The server was throwing a relentless error during long-context agentic sessions:

failed to find free space in the KV cache, retrying with smaller batch size

Requests would fail, slots would report busy, and conversations would get cut short after 15 to 20 tool calls. The math seemed straightforward: the model is approximately 25 GB, each KV cache slot is approximately 4 GB at q8_0 128k context, total is approximately 33 GB. With 128 GB available, I should have 95 GB of headroom. Where was the memory going?

What Most Guides Say (And Get Wrong)

Many online guides describe --cache-ram as forcing the KV cache into system RAM instead of VRAM. This is incorrect.

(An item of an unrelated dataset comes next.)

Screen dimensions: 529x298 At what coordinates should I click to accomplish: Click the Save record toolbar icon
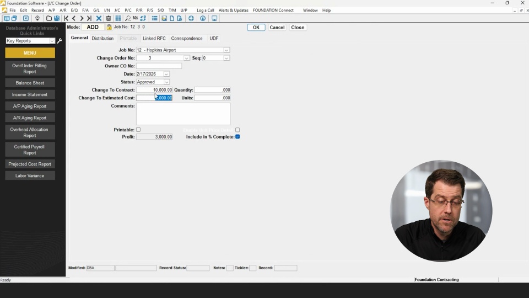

I found articles on craftrigs.com, various Medium posts, and Reddit discussions all saying the same thing: set --cache-ram to a huge value to give yourself more KV cache space. The misconception is so widespread that I believed it myself initially. The reasoning seemed to follow: "Your GPU has limited VRAM. Use system RAM for the cache instead."

The fundamental issue with this explanation is that it is simply wrong.

--cache-ram does NOT control where the active KV cache lives. The active KV cache, the one used during token generation, always stays in GPU memory. On Apple Silicon, that is Metal memory. On NVIDIA hardware, that is VRAM. The parameter does not enable offloading. It does something completely different.

This misconception leads people to set --cache-ram to 32 GB or 64 GB thinking it gives them more KV cache space. It does not. It does something else entirely, and when combined with the default settings on memory-constrained systems, it creates exactly the problem I was seeing: KV cache eviction errors on what should be plenty of memory.

What --cache-ram Actually Does

Introduced in PR #16391 (October 2025), --cache-ram controls host-memory prompt caching. It is separate from the active KV cache entirely.

Here is how it works: when a request finishes and a slot goes idle, the server saves that slot's KV state to host RAM. When a new request arrives with a matching prefix (same system prompt, same conversation history prefix), the server restores the cached state instead of re-processing the prompt from scratch. This provides up to 93% time-to-first-token (TTFT) reduction for cached prefixes.

The default value is 8192 MiB, which equals 8 GiB. This has been enabled by default since October 2025.

The critical distinction: the active KV cache (the one used during inference) is separate and always lives in GPU/Metal memory. The prompt cache is a host-RAM feature for prefix reuse optimization.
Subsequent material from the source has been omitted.